Но в тот раз мы говорили о Мелите и Энрико. Я уже не помню, по какому поводу Андрес сказал, что Мелита инфантильна. И представь себе, я почему-то ре­шила, что инфантильная — значит что-то привлека­тельное, красивое и почетное. Откуда-то из истории или литературы мне запомнилось, что инфанта — значит принцесса. Одним словом, я ужасно влипла. Прежде всего, конечно, разозлилась и налетела на него. — «Ка­кая там инфантильная! Едва отличает фокс от танго. Посмотри лучше, как отвратительно она танцует — а ты сразу — инфантильна! Скорее уже я или любая из нас инфантильна, чем эта...» Больше я не успела ска­зать. Андрес прямо обессилел от смеха.

Я подобрала с полу его очки и вежливо усадила его на стул. Чуть ли не книксен ему сделала.

Хорошо еще, что у Андреса есть одно великое досто­инство — он умеет молчать. Об этом деле он никому не разболтал и не разболтает. Надеюсь, и ты тоже.

Можешь себе представить, что я пережила, когда на другой день прочитала в словаре, что значит слово ин­фантильный. Во всяком случае, еще раз никому не придется так смеяться надо мной. Понимаешь? Вот по­тому-то я и учу иностранные слова. Есть люди, которые самостоятельно изучили латынь. Почему же я не могу выучить все иностранные слова, которые встречаются в нашем языке, тем более, что большинство из них ла­тинского происхождения. Я уже добралась до «д». К весне обязательно пройду весь словарь. Кроме всего, это интересно и поучительно...
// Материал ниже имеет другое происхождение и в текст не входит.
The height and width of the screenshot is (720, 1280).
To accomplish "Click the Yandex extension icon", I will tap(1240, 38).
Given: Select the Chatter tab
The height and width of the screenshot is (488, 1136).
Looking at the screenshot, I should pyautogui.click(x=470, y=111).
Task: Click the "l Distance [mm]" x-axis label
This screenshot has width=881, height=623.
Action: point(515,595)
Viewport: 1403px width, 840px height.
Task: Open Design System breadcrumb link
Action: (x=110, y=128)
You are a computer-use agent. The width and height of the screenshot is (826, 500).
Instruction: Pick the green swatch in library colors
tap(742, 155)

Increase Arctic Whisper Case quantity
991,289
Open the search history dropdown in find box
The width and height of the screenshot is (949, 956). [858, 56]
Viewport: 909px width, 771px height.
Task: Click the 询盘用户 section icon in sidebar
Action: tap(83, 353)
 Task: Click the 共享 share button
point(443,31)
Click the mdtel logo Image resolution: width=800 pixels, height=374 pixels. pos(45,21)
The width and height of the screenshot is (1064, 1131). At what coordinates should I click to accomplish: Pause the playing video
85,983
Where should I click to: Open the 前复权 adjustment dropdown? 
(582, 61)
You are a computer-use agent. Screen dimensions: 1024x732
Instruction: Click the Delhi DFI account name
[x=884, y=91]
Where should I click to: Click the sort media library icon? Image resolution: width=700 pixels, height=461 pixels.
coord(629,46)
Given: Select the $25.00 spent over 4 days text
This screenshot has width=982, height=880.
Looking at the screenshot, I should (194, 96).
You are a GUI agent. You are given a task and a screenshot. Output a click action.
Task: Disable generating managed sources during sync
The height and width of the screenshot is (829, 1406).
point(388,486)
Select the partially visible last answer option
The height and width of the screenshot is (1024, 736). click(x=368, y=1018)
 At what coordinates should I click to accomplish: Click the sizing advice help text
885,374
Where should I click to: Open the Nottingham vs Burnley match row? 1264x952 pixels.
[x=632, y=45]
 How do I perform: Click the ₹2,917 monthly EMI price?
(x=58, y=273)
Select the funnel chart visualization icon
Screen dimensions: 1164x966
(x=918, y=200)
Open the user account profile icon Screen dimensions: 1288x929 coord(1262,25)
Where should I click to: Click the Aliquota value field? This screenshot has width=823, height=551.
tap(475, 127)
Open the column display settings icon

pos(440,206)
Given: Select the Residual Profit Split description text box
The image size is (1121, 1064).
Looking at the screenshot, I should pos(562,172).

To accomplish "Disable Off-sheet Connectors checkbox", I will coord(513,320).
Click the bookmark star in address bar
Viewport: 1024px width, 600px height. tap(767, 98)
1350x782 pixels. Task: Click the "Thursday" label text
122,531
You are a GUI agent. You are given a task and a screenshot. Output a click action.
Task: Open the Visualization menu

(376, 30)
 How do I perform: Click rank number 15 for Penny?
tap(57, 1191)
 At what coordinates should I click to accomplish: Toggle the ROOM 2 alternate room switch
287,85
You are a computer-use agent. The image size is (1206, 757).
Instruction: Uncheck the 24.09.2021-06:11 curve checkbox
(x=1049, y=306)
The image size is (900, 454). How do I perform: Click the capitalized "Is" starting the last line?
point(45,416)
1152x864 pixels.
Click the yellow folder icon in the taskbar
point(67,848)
Все это я прекрасно понимаю. Совсем не весело, ко­гда тебя высмеивают. В особенности такой умнице, как Анне. Она взялась за трудное дело, но я уверена, что осилит его. Я предложила заниматься вместе. У меня самой выписана целая куча разных иностранных слов, встречавшихся мне в книгах или в разговорах. Анне охотно приняла мое предложение.